SEC Extends Mystery Rule With Zero Details Provided
Published Date: 12/11/2025
Notice
Summary
The SEC is asking for comments on extending a rule that lets investment funds skip a shareholder vote when picking their independent auditor—if they have an independent audit committee instead. Boards just need to adopt and keep an audit committee charter, which takes about 2.75 hours one time. This keeps things smooth and saves time without extra yearly paperwork or costs.
Analyzed Economic Effects
3 provisions identified: 1 benefits, 2 costs, 0 mixed.

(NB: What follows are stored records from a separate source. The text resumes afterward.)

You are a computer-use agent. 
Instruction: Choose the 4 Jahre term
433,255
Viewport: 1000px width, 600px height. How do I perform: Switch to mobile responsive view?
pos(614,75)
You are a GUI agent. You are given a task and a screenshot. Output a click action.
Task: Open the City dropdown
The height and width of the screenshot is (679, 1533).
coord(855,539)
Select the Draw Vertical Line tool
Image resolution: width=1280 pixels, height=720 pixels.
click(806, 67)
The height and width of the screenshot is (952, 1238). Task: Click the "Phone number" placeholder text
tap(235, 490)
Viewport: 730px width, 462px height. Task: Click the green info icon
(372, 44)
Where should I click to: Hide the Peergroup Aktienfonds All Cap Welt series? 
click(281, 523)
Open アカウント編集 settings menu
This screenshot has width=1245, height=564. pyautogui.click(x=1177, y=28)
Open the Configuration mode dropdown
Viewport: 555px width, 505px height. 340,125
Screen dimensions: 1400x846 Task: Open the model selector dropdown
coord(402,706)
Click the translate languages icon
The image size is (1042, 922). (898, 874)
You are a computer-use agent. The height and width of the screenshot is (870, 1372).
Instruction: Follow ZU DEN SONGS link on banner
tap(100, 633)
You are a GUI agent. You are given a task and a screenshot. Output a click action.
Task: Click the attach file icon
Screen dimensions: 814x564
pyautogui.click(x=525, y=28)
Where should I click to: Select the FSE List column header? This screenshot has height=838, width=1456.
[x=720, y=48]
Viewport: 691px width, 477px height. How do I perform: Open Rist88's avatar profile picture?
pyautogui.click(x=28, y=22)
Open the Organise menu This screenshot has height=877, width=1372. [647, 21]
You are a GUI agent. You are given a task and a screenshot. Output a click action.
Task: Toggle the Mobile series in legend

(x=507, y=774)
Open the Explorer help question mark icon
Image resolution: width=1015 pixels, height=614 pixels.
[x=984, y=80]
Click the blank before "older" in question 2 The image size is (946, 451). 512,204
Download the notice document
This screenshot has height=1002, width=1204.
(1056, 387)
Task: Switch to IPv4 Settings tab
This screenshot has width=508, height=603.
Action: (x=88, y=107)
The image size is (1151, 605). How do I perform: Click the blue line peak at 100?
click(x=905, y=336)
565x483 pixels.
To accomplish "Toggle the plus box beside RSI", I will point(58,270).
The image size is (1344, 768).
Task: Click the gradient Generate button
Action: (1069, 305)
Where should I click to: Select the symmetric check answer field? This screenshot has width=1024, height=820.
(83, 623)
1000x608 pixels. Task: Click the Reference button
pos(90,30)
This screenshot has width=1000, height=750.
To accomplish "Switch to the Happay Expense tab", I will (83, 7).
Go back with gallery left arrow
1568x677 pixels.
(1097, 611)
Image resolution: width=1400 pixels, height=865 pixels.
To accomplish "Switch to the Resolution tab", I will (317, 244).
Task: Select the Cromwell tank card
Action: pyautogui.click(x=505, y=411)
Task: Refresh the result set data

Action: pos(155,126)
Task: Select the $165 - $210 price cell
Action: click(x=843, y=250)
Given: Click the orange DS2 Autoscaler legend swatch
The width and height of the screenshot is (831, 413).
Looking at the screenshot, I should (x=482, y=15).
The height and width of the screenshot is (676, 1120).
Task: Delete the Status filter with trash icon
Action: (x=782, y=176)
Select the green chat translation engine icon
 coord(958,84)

One-Time Legal Cost For New Funds
When new funds adopt an audit committee charter to rely on Rule 32a-4, Commission staff estimates one-time outside legal costs averaging $2,086 per fund; with an estimated 88 new funds per year, the staff estimates an annual aggregate cost of approximately $183,568.
Funds Can Skip Auditor Vote
If a registered investment fund has an audit committee made up entirely of independent directors, Rule 32a-4 lets the fund skip submitting the selection of its independent public accountant to a shareholder ratification vote and rely on the audit committee instead.
One-Time Time Burden To Adopt Charter
To rely on Rule 32a-4, a fund's board must adopt and permanently preserve an audit committee charter; Commission staff estimates a one-time time burden of 2.75 hours per fund (15 minutes per director for a 9-director board = 2.25 director hours, plus 0.5 hours of paralegal time) and no annual hourly burden for preservation.